Q: What skillsets would you highlight as vital for the younger generation to ensure future business success?

Thewarathanthri: I would advise students and young people to learn to be agile, never stop learning and to be yourself. This is what will see you succeed in the future.

Abeysinghe: I believe 80% of today’s jobs that are repetitive in nature will logically be replaced by AI over the next 10-15 years; thus, the skills of the next generation that will be valued in the future will be core human skills such as creativity, problem solving, people management and learning agility. These four skills are not easily replicable with AI, and should therefore be developed through education programmes.

Ansary: In an increasingly digital world, rapid changes in technology are creating new challenges for organisations. It is making it difficult for business leaders to create and maintain sustainable value. Against this backdrop, it is imperative that finance and management professionals possess the relevant technical skills, a sound understanding of their organisation, as well as the ability to influence and lead people. This will make them capable of providing the insight their organisations need to craft and successfully execute their strategies.


Q: How do you see the future of business as we know it, and what’s CIMA’s role in catering to these futuristic organisations?
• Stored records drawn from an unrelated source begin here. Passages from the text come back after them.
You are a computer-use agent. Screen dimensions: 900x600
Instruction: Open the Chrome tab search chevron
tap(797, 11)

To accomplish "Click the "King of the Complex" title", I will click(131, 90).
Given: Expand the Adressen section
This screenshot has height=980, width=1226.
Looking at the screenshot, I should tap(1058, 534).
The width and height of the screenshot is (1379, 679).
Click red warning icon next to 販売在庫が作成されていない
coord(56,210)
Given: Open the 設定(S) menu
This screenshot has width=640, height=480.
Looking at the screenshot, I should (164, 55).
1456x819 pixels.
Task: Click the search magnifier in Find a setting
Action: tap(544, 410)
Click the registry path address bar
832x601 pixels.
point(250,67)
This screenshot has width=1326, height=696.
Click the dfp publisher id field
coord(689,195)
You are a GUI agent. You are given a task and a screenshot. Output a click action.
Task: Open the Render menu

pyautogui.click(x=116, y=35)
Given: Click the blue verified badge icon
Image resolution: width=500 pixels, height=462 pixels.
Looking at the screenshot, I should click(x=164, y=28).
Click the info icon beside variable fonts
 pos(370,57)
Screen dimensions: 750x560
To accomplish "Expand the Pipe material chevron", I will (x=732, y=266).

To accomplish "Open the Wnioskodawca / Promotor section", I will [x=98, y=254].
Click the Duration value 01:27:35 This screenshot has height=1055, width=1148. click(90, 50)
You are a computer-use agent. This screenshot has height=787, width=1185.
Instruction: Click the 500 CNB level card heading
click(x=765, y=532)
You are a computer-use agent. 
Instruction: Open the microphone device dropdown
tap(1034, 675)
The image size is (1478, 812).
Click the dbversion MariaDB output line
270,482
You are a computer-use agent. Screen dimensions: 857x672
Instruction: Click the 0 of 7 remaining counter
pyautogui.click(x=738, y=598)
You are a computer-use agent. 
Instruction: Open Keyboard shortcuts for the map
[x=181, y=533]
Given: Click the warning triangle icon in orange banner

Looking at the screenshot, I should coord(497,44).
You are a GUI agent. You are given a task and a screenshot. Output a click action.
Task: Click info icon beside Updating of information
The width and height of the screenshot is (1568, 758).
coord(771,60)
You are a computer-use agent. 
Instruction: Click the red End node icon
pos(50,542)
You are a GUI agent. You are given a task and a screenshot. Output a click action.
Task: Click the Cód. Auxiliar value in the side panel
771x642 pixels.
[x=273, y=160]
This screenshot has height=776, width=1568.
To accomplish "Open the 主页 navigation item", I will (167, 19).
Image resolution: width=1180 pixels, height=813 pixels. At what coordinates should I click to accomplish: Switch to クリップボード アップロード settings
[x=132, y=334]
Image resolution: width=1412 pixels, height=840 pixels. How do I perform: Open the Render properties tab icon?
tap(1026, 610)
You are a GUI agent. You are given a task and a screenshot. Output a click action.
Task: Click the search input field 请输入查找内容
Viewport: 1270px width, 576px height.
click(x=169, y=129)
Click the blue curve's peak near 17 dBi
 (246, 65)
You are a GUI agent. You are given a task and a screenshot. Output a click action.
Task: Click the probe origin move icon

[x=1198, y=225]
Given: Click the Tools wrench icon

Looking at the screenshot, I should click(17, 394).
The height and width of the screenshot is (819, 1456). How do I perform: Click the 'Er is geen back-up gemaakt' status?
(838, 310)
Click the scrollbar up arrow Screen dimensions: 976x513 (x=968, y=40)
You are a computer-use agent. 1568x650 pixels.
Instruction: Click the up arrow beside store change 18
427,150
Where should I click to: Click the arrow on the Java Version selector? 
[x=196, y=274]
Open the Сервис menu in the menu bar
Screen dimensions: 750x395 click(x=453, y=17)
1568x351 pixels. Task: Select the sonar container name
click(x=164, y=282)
Ansary: Given the unprecedented situation the world is currently experiencing, it is pertinent that new leaders be nurtured to face new challenges in a changing world. The specialised skillsets necessary to face these changing dynamics, as was discussed in a recent World Economic Forum article: foundational literacies, competencies and character qualities, as well as the framework surrounding these parameters will all be based on lifelong learning.

For Sri Lanka, it is important that organisations change their business models to suit these changing dynamics. Rather than laying off people, organisations need to identify the agility of their employees and transform their skillsets in order to be resilient and thrive in the long term. Accountants knowing financials as a technical skill should be expected, however, it is also necessary for them to understand the macro and micro environments and cultivate people skills in order to play a more strategic role in companies. Technology is also making an immense impact on the role of management accountants, calling for impact makers. This is the fundamental DNA that CIMA offers its student accountants, as well as opening up global opportunities. Today’s professionals need to be agile, have the right mindset and be assisted by a professional organisation that will help them not just survive these turbulent times but thrive in the chaos. CIMA launched fast-track routes in the recent past as we understood that business leaders of today need to be re-skilled for the times. I am proud to state that we have a significant number of candidates coming on these fast-track routes this year in Sri Lanka and across the APAC region, as these professionals have also understood the value of being CIMA qualified.

There are more exciting developments from CIMA in the pipeline, for employers and professionals, which will be revealed soon. No matter where you start or what you choose to do, CIMA will allow you to explore various avenues in the dynamic business world in your journey to become a well-rounded individual.